EXERCISE REQUIREMENTS: Present the material from the line containing "This screenshot has height=422, width=1080." through the line containing "Action: [x=1007, y=1107]" as a Markdown table with the columns Row and Line, skipping any blank lines.
** start of DATA **
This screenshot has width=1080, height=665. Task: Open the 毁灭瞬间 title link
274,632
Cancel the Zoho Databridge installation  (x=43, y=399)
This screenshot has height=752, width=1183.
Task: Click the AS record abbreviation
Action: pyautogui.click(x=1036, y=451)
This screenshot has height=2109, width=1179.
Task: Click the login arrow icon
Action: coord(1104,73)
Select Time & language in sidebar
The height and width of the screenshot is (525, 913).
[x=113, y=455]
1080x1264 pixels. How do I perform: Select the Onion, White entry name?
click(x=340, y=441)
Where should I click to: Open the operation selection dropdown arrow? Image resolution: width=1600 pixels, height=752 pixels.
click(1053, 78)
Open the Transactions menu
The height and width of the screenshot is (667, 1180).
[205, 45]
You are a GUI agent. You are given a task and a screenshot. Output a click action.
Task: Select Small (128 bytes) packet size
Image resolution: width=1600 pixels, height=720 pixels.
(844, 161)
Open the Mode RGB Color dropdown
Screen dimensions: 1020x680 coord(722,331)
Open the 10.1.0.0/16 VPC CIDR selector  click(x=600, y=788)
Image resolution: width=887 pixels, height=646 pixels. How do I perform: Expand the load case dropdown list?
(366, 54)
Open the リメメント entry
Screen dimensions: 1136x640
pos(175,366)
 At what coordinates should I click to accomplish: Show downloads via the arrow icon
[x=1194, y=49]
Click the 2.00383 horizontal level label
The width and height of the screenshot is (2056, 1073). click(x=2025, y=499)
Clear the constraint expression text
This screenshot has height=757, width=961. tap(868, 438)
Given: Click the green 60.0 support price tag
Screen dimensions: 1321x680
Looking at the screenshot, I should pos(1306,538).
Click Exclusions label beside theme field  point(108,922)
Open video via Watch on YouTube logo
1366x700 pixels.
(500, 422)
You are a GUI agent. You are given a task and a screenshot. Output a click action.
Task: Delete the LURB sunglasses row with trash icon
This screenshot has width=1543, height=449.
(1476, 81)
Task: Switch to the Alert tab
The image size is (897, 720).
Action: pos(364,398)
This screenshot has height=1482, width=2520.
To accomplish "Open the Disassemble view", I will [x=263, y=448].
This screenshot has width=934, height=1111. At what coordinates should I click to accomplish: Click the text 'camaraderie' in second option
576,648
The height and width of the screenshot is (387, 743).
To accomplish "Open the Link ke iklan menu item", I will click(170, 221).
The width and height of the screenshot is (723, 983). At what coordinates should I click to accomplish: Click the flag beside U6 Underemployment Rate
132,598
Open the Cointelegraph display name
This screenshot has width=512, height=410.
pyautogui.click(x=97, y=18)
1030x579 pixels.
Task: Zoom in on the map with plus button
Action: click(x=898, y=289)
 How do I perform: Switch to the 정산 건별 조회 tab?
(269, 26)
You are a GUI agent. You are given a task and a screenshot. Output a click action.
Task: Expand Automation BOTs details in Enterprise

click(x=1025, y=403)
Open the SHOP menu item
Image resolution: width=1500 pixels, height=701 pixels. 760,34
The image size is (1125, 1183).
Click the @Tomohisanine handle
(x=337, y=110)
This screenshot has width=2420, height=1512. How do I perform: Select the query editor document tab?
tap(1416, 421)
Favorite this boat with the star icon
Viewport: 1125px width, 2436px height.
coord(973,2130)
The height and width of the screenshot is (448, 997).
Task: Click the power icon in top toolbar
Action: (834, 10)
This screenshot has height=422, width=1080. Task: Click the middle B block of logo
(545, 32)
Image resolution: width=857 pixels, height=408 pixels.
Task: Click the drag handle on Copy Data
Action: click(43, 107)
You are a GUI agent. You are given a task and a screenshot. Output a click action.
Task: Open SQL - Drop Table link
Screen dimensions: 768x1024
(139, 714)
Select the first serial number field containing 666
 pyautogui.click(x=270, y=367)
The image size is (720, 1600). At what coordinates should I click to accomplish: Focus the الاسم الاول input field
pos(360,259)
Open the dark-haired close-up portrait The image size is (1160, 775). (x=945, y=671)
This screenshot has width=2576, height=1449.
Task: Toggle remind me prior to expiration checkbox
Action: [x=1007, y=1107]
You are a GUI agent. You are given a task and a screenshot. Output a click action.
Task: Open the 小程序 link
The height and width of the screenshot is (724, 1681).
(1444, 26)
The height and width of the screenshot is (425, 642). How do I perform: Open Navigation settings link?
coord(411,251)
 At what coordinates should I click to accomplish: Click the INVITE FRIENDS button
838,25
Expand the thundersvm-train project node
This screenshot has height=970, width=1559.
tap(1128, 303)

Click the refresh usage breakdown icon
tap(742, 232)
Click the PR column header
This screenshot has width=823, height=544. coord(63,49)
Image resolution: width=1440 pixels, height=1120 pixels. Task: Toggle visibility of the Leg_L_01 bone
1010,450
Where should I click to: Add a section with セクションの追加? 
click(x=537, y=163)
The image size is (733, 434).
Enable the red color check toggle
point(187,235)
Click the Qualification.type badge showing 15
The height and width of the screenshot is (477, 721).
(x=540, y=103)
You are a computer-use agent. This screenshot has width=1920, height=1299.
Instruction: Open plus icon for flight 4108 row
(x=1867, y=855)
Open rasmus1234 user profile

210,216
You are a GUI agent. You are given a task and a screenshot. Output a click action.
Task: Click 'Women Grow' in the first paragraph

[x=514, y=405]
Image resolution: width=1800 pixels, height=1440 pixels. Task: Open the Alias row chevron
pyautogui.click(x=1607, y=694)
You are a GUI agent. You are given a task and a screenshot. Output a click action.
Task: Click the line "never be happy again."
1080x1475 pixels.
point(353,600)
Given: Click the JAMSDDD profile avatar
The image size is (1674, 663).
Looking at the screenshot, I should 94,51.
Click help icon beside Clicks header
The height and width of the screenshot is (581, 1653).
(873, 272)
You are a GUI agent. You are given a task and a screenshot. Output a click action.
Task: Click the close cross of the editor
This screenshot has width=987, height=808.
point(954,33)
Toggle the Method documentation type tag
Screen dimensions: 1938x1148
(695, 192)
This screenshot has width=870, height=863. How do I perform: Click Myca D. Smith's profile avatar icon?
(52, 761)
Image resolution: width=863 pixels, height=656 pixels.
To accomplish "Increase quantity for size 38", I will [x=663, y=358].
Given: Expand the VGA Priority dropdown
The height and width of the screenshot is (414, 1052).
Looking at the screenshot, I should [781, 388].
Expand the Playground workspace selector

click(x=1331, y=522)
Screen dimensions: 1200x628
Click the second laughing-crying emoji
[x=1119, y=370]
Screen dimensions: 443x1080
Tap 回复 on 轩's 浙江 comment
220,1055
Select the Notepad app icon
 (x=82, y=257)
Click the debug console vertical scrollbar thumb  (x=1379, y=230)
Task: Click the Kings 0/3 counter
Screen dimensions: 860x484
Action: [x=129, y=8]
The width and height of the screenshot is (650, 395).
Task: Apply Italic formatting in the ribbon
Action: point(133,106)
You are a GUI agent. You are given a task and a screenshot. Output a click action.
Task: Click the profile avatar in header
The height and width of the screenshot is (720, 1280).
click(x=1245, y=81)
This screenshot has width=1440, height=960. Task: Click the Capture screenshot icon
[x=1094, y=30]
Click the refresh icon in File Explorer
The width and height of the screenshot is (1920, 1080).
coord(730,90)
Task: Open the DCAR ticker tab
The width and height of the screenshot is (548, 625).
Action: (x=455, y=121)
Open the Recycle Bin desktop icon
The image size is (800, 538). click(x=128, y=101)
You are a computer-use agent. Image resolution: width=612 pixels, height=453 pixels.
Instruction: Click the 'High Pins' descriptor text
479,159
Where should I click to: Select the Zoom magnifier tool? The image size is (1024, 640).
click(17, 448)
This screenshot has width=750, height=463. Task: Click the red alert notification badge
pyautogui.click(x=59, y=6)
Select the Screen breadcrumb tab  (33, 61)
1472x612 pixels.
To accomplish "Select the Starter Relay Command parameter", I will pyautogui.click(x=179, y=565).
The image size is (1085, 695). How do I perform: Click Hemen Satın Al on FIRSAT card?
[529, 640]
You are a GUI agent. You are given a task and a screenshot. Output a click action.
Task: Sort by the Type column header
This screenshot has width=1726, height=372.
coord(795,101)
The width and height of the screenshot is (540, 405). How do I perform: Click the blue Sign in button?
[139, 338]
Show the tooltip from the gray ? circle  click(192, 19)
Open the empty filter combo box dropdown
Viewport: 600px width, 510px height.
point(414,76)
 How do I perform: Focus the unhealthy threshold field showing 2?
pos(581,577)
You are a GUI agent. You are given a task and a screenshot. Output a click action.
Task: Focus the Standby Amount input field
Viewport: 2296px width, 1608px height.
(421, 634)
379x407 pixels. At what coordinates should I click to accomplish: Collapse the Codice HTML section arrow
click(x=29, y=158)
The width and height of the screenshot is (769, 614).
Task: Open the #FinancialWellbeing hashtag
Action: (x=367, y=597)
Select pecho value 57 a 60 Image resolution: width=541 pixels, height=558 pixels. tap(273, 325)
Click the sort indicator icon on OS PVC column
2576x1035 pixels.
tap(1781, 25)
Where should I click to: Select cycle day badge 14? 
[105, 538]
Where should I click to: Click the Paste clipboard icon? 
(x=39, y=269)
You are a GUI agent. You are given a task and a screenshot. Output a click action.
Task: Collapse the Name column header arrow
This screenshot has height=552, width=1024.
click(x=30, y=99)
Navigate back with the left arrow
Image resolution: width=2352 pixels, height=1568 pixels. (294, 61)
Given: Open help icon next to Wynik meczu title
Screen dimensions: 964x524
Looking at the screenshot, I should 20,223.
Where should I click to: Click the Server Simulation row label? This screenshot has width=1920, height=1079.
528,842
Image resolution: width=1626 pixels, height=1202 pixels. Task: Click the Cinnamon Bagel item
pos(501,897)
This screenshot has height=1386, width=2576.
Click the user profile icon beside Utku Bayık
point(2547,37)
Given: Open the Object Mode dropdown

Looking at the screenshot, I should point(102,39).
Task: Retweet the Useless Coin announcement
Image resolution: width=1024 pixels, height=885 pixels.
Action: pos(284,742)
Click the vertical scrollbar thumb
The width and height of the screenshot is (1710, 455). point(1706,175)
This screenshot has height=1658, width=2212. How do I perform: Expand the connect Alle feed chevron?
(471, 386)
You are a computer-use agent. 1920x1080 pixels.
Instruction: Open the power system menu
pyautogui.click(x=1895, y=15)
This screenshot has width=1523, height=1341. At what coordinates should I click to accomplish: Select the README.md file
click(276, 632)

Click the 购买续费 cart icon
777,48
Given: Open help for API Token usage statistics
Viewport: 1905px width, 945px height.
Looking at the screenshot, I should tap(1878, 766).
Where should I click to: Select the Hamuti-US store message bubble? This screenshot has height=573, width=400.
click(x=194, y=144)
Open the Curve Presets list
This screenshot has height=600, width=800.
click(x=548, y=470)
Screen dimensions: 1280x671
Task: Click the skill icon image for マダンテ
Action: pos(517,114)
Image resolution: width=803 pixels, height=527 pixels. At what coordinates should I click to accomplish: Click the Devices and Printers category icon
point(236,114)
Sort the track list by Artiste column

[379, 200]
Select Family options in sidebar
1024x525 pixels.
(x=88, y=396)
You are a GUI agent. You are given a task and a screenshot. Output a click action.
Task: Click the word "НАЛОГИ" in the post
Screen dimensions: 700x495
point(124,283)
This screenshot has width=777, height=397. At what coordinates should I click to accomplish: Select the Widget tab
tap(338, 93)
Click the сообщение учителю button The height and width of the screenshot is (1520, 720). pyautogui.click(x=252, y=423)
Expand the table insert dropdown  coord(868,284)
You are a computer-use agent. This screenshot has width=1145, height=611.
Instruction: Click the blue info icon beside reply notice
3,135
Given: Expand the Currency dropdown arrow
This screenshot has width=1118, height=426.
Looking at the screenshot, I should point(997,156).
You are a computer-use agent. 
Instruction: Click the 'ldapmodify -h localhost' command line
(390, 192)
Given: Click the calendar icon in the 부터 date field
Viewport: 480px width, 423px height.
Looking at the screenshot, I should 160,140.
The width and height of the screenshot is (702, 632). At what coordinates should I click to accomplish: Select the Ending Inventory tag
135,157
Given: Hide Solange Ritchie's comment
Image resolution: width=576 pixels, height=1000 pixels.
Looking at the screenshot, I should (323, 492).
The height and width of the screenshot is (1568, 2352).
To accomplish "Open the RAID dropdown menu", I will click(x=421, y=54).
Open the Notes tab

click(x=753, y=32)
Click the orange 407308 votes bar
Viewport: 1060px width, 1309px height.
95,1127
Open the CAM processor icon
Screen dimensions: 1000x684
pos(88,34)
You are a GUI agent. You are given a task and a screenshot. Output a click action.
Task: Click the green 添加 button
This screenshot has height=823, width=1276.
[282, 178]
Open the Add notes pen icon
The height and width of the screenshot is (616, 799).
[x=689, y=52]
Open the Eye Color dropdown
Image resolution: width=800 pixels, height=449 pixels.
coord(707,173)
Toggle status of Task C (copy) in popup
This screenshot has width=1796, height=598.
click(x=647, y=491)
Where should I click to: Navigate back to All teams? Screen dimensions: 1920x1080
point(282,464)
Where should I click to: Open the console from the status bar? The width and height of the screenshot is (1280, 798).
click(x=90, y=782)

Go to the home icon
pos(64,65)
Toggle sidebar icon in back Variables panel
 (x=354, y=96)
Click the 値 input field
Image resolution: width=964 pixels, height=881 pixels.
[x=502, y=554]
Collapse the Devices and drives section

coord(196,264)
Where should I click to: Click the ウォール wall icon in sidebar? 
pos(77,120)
** end of DATA **
ANSWER TO THIS EXERCISE:
| Row | Line |
|---|---|
| 1 | This screenshot has height=422, width=1080. Task: Click the middle B block of logo |
| 2 | (545, 32) |
| 3 | Image resolution: width=857 pixels, height=408 pixels. |
| 4 | Task: Click the drag handle on Copy Data |
| 5 | Action: click(43, 107) |
| 6 | You are a GUI agent. You are given a task and a screenshot. Output a click action. |
| 7 | Task: Open SQL - Drop Table link |
| 8 | Screen dimensions: 768x1024 |
| 9 | (139, 714) |
| 10 | Select the first serial number field containing 666 |
| 11 |  pyautogui.click(x=270, y=367) |
| 12 | The image size is (720, 1600). At what coordinates should I click to accomplish: Focus the الاسم الاول input field |
| 13 | pos(360,259) |
| 14 | Open the dark-haired close-up portrait The image size is (1160, 775). (x=945, y=671) |
| 15 | This screenshot has width=2576, height=1449. |
| 16 | Task: Toggle remind me prior to expiration checkbox |
| 17 | Action: [x=1007, y=1107] |